That was boring! Yet edjucational! …wow, I just spelled education with a ‘j,’ like ed-yew-kay-shun-ull… I’ve been staring at elvish words too long.

Driving around Eyjafjallajökull is quite a spectacle. The landscape is very flat, and then there’s this huge plateau with a glacier on top of it. The hillsides of this mountain are sheer cliffs, and around every turn there’s a new waterfall to look at. White birds speckle the green cliffs and dance around the waterfalls, and it’s just keeps on going, like some never-ending national geographic magazine.
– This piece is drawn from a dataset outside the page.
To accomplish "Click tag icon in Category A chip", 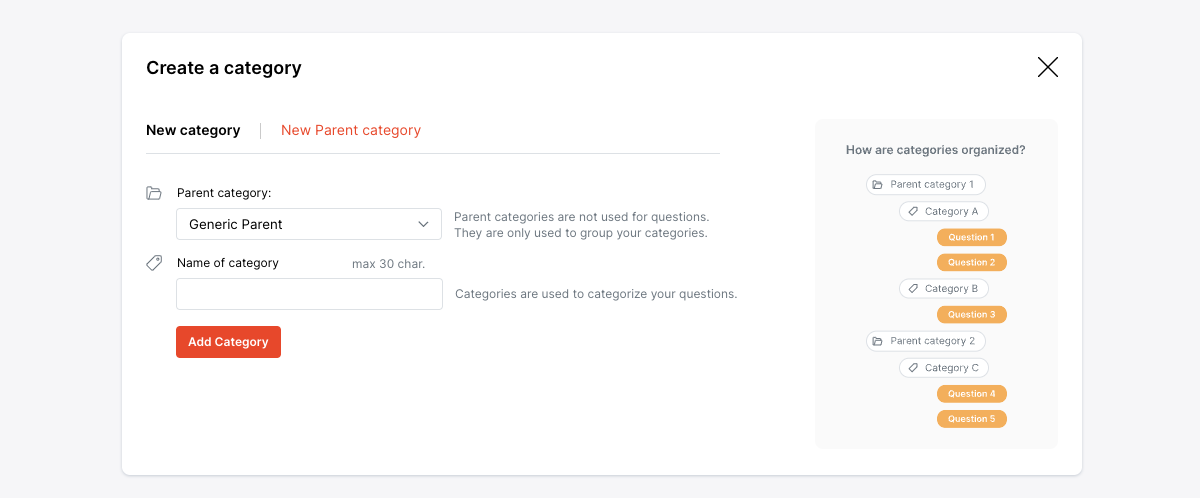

So… now we’re on the glacier Sölheimajökull. I know this is getting long, so I’ll try to be quick, and probably fail miserably, but nonetheless I’ll try. We put on crampons (‘crumpons’) on our boots and got handed ice picks. The glacier was pretty amazing. It’s not ice because it’s cold, but rather because it has been compressed into ice… I worded that wrong, and there’s no backspace on this pen, but basically that’s why the bottom is liquid and allows the glacier to move. There are layers in the glacier. White is summer ice, and blue is winter ice. It’s whiter in summer because more air bubbles get trapped int the ice, which is crystal clear. I posed for a photo under an ice cave and the guide told me “next time you’re standing under 5 tonnes of ice: be quick.”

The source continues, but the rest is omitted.